WHAT YOU WILL DO »
I would like you to transcribe all of the data exactly.

DATASET CONTENT »
◇ ◇ ◇ ◇

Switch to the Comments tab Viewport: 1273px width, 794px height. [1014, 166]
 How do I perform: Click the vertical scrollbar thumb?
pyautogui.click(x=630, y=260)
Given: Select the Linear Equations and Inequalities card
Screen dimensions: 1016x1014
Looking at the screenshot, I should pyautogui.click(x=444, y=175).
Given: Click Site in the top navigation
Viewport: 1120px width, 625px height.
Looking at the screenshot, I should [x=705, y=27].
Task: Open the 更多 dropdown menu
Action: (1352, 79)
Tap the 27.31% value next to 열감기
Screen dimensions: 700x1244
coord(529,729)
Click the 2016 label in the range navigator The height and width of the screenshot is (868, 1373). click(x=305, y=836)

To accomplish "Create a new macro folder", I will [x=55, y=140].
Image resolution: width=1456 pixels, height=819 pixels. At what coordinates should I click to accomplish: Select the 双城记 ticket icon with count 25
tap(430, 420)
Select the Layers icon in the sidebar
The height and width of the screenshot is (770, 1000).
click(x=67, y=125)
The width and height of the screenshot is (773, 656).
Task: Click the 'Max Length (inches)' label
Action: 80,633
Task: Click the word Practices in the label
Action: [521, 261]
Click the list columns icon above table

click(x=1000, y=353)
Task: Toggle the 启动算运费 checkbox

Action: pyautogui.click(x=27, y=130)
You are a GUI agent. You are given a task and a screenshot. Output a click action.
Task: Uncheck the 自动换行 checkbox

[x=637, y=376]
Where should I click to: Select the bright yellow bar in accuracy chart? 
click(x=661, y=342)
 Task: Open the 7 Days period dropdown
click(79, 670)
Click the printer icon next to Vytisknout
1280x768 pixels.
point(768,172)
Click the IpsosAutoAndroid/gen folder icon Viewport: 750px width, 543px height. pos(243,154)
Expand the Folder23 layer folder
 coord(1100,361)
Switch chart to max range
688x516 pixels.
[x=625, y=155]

◇ ◇ ◇ ◇

RESULT OF THIS EXERCISE »
Switch to the Comments tab Viewport: 1273px width, 794px height. [1014, 166]
 How do I perform: Click the vertical scrollbar thumb?
pyautogui.click(x=630, y=260)
Given: Select the Linear Equations and Inequalities card
Screen dimensions: 1016x1014
Looking at the screenshot, I should pyautogui.click(x=444, y=175).
Given: Click Site in the top navigation
Viewport: 1120px width, 625px height.
Looking at the screenshot, I should [x=705, y=27].
Task: Open the 更多 dropdown menu
Action: (1352, 79)
Tap the 27.31% value next to 열감기
Screen dimensions: 700x1244
coord(529,729)
Click the 2016 label in the range navigator The height and width of the screenshot is (868, 1373). click(x=305, y=836)

To accomplish "Create a new macro folder", I will [x=55, y=140].
Image resolution: width=1456 pixels, height=819 pixels. At what coordinates should I click to accomplish: Select the 双城记 ticket icon with count 25
tap(430, 420)
Select the Layers icon in the sidebar
The height and width of the screenshot is (770, 1000).
click(x=67, y=125)
The width and height of the screenshot is (773, 656).
Task: Click the 'Max Length (inches)' label
Action: 80,633
Task: Click the word Practices in the label
Action: [521, 261]
Click the list columns icon above table

click(x=1000, y=353)
Task: Toggle the 启动算运费 checkbox

Action: pyautogui.click(x=27, y=130)
You are a GUI agent. You are given a task and a screenshot. Output a click action.
Task: Uncheck the 自动换行 checkbox

[x=637, y=376]
Where should I click to: Select the bright yellow bar in accuracy chart? 
click(x=661, y=342)
 Task: Open the 7 Days period dropdown
click(79, 670)
Click the printer icon next to Vytisknout
1280x768 pixels.
point(768,172)
Click the IpsosAutoAndroid/gen folder icon Viewport: 750px width, 543px height. pos(243,154)
Expand the Folder23 layer folder
 coord(1100,361)
Switch chart to max range
688x516 pixels.
[x=625, y=155]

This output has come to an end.